*TASK ITEM*. Using the records below, filter out every line that lacks "text" and copy the rest.

+++ DATA SHOWN

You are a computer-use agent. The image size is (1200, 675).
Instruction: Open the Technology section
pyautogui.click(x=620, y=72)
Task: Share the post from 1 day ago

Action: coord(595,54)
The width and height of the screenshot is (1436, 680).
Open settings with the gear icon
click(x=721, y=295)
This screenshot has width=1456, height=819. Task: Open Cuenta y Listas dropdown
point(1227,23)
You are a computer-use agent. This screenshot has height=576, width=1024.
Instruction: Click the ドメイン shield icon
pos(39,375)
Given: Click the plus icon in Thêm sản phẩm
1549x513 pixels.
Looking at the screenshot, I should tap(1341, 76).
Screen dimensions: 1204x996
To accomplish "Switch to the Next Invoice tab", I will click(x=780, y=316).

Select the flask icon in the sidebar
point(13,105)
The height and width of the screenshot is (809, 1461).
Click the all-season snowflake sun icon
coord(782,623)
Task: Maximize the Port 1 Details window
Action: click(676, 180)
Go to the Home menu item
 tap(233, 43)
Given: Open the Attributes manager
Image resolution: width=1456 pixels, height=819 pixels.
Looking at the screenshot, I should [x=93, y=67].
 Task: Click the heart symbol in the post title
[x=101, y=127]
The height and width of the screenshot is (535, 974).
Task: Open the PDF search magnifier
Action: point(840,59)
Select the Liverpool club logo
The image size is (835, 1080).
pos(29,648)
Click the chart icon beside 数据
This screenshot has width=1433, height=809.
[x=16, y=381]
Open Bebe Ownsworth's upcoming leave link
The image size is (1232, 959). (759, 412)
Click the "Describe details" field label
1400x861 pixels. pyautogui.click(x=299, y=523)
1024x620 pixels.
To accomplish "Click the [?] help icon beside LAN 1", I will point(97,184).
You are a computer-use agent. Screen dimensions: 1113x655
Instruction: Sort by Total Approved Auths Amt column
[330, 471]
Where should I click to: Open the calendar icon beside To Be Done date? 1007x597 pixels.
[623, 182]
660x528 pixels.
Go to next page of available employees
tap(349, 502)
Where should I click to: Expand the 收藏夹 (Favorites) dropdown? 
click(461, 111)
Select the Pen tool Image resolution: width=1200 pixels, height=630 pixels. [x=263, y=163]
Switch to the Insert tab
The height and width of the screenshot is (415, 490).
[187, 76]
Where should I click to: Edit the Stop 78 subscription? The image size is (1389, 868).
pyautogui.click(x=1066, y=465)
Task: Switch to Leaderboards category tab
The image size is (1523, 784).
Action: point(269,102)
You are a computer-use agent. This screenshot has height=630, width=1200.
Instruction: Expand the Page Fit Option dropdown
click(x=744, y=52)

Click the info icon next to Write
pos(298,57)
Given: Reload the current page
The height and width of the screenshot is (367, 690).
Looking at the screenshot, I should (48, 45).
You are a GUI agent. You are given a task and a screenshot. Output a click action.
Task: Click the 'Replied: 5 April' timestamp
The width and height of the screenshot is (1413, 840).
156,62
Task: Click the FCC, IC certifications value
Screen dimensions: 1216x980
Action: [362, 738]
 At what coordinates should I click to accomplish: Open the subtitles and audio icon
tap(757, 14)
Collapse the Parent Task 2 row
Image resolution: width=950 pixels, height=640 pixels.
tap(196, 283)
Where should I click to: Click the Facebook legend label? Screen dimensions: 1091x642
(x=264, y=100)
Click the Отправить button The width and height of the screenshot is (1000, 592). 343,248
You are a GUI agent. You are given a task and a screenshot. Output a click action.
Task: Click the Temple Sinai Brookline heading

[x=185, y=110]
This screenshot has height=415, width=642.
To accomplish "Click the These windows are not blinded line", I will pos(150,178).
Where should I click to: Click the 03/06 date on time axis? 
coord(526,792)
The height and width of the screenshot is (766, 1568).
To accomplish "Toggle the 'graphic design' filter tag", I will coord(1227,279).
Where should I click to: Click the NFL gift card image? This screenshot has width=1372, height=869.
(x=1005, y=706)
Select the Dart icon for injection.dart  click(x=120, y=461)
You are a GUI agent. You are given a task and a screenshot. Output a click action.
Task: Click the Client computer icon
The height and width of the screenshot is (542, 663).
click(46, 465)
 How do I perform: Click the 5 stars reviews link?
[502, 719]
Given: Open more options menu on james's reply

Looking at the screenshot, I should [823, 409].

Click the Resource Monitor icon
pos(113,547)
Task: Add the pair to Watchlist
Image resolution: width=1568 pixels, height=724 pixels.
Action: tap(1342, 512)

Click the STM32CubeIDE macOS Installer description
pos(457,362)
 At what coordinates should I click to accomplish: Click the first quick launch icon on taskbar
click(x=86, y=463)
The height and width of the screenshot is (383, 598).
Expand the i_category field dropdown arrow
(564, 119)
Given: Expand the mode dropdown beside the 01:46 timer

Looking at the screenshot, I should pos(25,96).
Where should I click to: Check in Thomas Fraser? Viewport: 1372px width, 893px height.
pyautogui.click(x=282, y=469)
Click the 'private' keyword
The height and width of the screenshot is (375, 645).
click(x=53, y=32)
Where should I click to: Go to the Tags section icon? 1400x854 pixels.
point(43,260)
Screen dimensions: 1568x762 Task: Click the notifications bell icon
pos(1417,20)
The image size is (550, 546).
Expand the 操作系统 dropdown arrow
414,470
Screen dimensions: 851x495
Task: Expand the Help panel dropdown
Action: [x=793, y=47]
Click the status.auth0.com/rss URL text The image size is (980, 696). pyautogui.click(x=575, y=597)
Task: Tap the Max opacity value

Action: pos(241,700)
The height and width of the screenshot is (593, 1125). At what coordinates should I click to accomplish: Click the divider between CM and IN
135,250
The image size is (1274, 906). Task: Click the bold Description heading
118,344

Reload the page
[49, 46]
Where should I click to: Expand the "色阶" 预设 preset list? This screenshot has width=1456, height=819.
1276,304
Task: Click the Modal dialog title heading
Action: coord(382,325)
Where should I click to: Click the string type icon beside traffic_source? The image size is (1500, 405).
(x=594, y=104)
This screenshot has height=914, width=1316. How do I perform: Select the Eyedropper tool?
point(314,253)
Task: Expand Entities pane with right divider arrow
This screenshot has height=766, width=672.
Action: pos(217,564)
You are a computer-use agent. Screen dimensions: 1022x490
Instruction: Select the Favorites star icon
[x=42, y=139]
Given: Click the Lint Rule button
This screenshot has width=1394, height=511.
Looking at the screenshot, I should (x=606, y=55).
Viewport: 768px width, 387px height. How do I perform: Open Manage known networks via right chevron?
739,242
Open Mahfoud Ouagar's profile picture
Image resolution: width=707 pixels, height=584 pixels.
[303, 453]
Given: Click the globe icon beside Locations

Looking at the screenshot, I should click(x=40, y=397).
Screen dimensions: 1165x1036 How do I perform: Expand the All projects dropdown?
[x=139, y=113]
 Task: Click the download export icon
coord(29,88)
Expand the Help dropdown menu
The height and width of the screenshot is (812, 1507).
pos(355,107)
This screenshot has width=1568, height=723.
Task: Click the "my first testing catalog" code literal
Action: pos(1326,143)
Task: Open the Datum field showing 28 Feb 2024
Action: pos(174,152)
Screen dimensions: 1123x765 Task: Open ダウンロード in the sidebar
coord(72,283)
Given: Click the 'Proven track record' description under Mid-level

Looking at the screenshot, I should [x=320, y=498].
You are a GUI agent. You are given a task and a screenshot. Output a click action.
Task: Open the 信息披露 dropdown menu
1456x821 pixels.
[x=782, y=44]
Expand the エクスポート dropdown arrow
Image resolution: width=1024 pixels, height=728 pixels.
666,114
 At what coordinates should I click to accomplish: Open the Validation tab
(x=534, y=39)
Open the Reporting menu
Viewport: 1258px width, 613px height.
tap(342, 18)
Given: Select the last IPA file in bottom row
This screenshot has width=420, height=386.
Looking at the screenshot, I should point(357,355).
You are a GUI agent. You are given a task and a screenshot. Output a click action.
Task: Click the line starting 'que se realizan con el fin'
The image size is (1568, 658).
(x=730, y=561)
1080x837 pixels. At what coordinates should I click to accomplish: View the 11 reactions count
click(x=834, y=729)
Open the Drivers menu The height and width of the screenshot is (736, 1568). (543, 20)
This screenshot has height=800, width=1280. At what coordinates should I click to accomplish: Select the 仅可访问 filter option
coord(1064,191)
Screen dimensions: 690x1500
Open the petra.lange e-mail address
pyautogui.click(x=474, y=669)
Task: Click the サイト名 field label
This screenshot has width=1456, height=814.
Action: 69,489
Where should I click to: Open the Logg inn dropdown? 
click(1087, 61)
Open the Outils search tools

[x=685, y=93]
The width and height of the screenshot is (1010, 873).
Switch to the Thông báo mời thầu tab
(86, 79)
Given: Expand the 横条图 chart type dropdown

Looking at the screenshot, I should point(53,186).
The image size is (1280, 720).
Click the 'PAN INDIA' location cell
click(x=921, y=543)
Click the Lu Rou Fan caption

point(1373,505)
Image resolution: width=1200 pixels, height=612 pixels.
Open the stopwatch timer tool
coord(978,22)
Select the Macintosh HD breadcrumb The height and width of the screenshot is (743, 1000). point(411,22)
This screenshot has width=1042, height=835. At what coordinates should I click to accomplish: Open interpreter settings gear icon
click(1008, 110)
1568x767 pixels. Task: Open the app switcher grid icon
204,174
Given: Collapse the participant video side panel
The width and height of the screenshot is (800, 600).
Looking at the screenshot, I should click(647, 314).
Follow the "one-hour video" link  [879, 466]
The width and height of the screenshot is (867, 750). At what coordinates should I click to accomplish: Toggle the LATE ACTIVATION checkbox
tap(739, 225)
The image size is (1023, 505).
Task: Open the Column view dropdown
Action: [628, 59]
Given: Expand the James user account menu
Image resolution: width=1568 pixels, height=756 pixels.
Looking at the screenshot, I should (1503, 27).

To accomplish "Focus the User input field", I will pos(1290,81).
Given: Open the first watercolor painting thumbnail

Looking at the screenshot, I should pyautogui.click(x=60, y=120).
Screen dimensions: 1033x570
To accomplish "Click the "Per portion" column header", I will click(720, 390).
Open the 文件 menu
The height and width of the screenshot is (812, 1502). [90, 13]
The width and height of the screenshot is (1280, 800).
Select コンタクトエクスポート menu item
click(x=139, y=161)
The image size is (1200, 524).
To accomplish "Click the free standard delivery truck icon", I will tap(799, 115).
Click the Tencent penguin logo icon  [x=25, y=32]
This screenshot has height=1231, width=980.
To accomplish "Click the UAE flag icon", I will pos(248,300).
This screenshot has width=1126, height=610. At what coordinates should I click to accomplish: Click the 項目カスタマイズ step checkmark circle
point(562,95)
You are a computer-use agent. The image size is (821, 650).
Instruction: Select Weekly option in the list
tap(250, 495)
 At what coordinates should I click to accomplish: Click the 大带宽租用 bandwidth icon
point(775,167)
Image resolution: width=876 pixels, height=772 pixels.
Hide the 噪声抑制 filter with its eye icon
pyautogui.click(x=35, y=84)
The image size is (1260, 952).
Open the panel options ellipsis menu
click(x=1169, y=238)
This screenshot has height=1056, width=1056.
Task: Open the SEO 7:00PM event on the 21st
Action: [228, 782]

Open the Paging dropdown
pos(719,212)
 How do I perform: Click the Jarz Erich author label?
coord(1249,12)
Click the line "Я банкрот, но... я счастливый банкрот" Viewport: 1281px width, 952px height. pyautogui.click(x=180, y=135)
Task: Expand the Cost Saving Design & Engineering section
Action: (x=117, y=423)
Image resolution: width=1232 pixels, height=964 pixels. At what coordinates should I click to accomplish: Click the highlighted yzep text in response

++++++

*ANSWER TO THE EXERCISE*.
Click the status.auth0.com/rss URL text The image size is (980, 696). pyautogui.click(x=575, y=597)
Image resolution: width=1232 pixels, height=964 pixels. At what coordinates should I click to accomplish: Click the highlighted yzep text in response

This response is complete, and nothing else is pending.